The American Folk Blues Festival

19.06.08
Par Mille Pattes
American Folk blues Festival

C’est la petite histoire d’une grande déferlante qui allait laisser des traces. Officiellement tout démarre par l’entremise bienheureuse de deux producteurs allemands (hé oui !) Horst Lippmann et Fritz Rau. Constatant que le public européen ignore tout du blues, ils organisèrent une tournée exclusivement consacrée à cette musique.

La démarche est tellement honorable qu’elle nous semble aujourd’hui totalement surréaliste . A l’époque, des producteurs s’employaient donc à faire découvrir ce qui les faisait vibrer au grand public. Souhaitons leur d’être mort avant d’avoir pu découvrir notre désastre contemporain.

Les tournées s’étalèrent sur plusieurs années. Elles firent étapes dans de grandes salles, mais surtout à la télévision. Du coup il nous reste des archives filmées qui font aujourd’hui l’objet d’une généreuse réédition.
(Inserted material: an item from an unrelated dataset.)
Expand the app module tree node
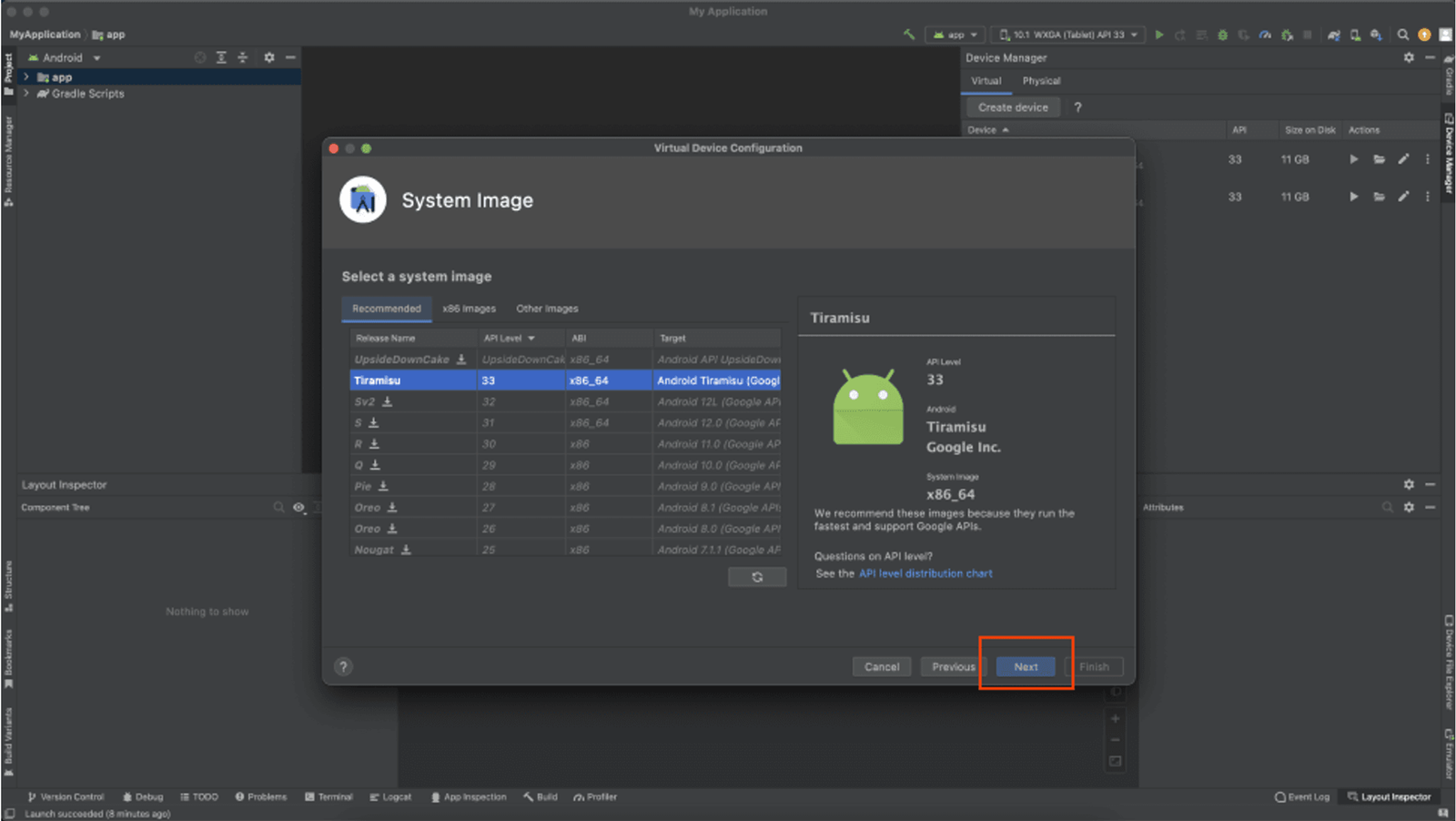 click(x=26, y=77)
Dans les wagons : un joyeux aréopage de gueules cassées, de bluesmen mal dégrossis, culs terreux du delta. Moins sexy tu meurs. Certains n’avaient jamais pris l’avion et leurs regards hagards emprunts d’une panique mal dissimulée sont presque touchants. Fallait-il que ces braves gens aient quelque chose à raconter à ces blancs qui leur ressemblaient si peu ?

muddy waters

Pour un John Lee Hooker ou un Muddy Waters déjà précédés d’une vague réputation chez les érudits qui pouvait connaître alors Brownie McGhee ou Koko Taylor ?

Le public de son côté a des allures compassées effarantes. En 1965 le costume est de rigueur, la gueule d’enterrement aussi. La mèche huileuse est bien plaquée et les applaudissements soigneusement calibrés. En 1968 – pour peu qu’on distingue la salle – on sent déjà un relâchement.

Les prestations télés sont un tantinet naïves notamment dans la reconstitution de décors façon “sudiste” très carton pâte et totalement cheap. (voir vidéo John Lee Hooker)

A un Olympia prêt, la France demeura hermétique à cette déferlante de notes bleues. Elle est comme ça la France. Ceci étant, elle a des excuses, trop occupée qu’elle était à suivre les débuts fracassants et tellement prometteurs d’Alain Barrière.

Les expressions artistiques populaires les plus singulières sont universelles (balaise c’teu phrase ?, j’vais pas tarder à envoyer un cv à télérama …). Cela justifie pleinement la présence de ces musiciens en Europe. Si imparfaites qu’elle soient, si peu ressemblantes à celles mille fois entendues, ces voix lointaines étaient en passe de toucher un public habitué à tout autre chose.

De fait, elles firent des émules au sein d’une jeune génération de musiciens anglais dont l’activité tapageuse ne semble pas vouloir prendre fin aujourd’hui encore.

Il est bien sur impossible de donner ici un aperçu exhaustif des participants.
A titre indicatif : Bukka White , Sonny Terry & Brownie Mc Ghee, Sonny Boy Williamson (plus grand harmoniciste du monde), Koko Taylor, Skip James, Memphis Slim, T Bone Walker, John Lee Hooker, Otis Rush et tant d’autres …

John Lee Hooker “Hobo Blues”

Sonny Boy Williamson “Nine bellow zero”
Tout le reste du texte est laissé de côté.